To be done
Copy each of the entries below line for line, keeping every word, number, and punctuation mark unchanged.

Listed records
§ §

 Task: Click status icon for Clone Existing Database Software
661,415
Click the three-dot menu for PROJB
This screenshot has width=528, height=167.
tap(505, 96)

§ §

Solution to this exercise
 Task: Click status icon for Clone Existing Database Software
661,415
Click the three-dot menu for PROJB
This screenshot has width=528, height=167.
tap(505, 96)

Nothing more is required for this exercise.